▸ Directions: In the material below, the lines between the one holding "Given: Rerun the MainTopology program" and the one holding "You are a computer-use agent.", inclusive, are to be set down word for word. Pictures stay out.

▸ Data records:
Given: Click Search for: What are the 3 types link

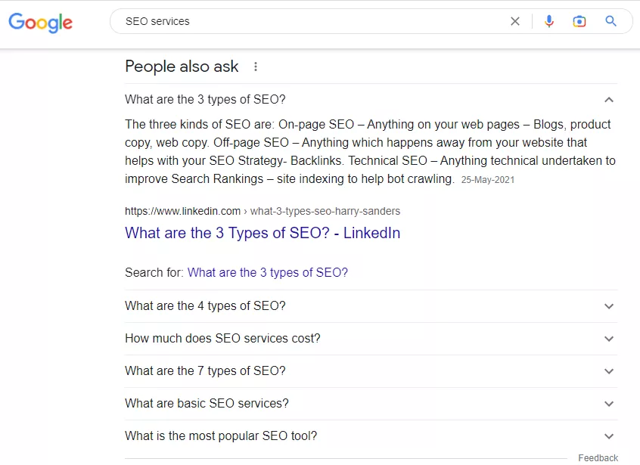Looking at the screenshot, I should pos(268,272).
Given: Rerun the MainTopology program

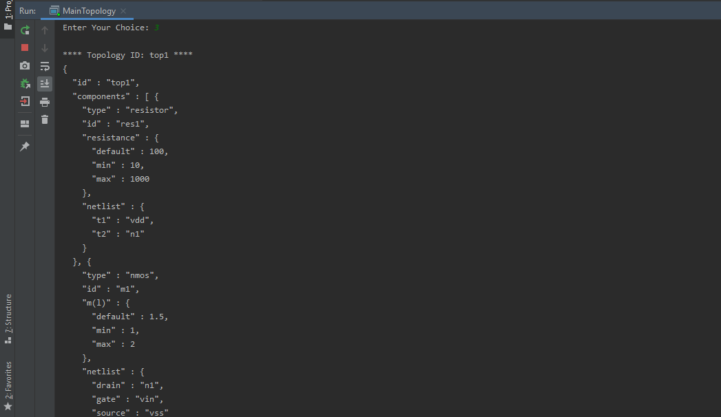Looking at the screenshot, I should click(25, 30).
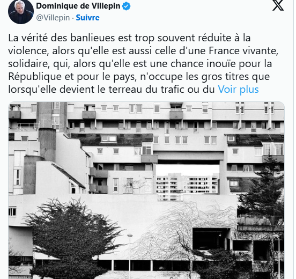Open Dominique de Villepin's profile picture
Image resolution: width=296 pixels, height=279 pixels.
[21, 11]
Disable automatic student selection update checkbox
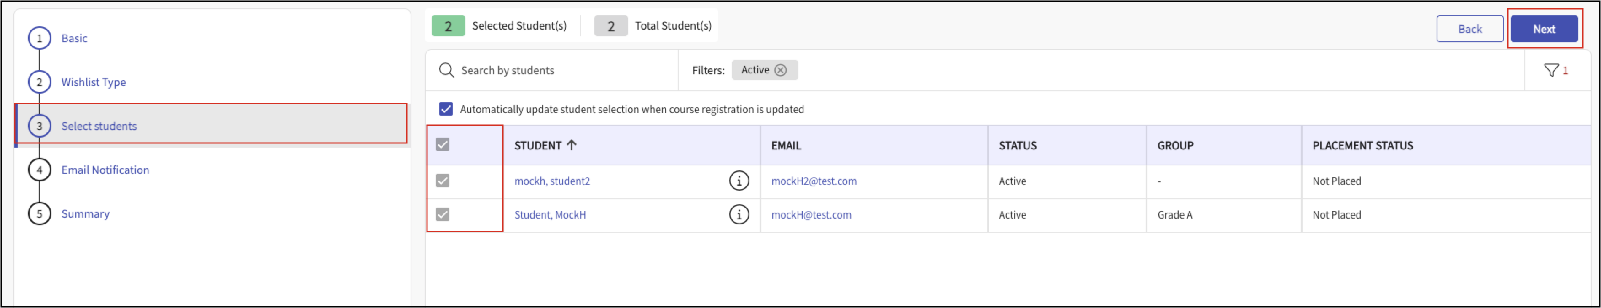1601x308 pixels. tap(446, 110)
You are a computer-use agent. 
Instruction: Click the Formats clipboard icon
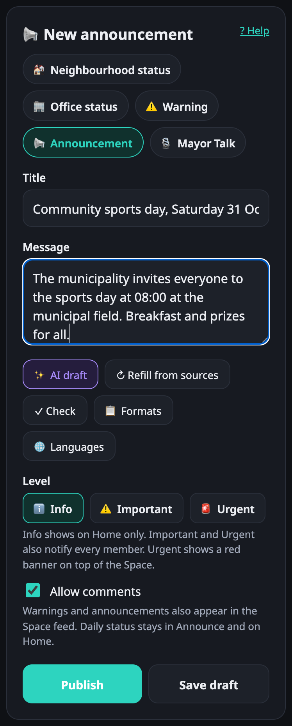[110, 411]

* * *

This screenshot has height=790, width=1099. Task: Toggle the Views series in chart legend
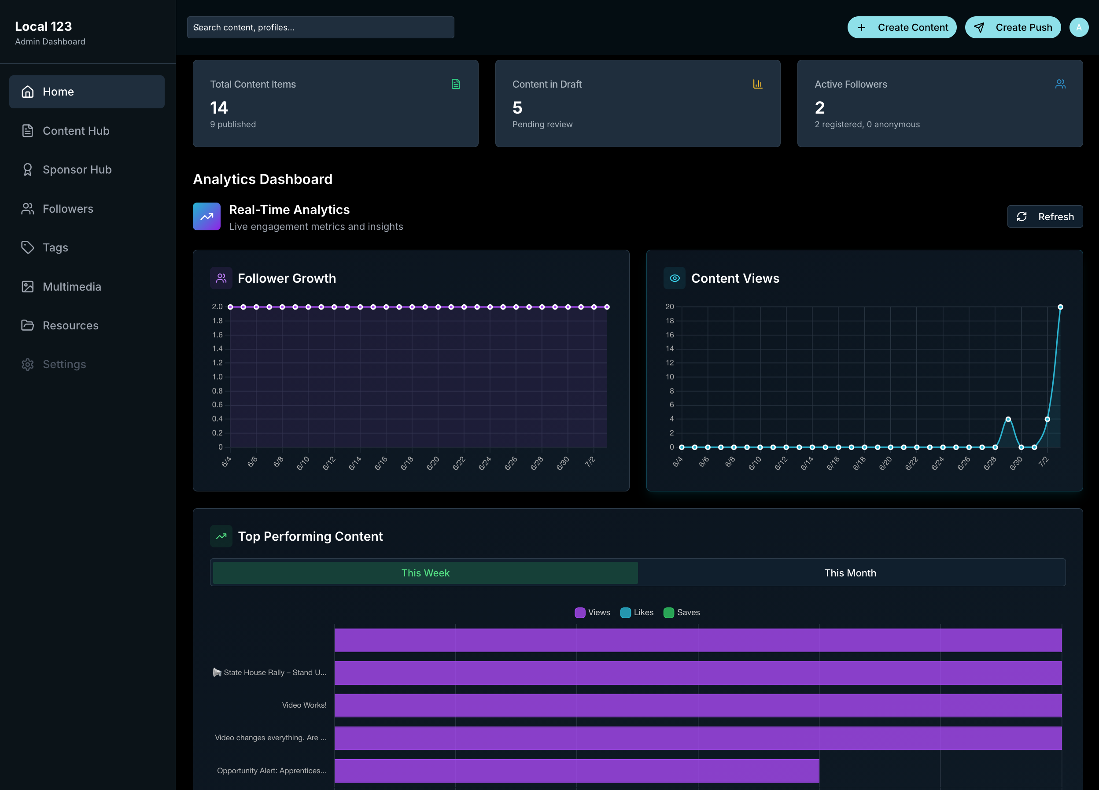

▸ Answer for the task:
Given: Rerun the MainTopology program

Looking at the screenshot, I should click(25, 30).
Open Dominique de Villepin's profile picture
Image resolution: width=296 pixels, height=279 pixels.
[21, 11]
Disable automatic student selection update checkbox
1601x308 pixels. tap(446, 110)
You are a computer-use agent. 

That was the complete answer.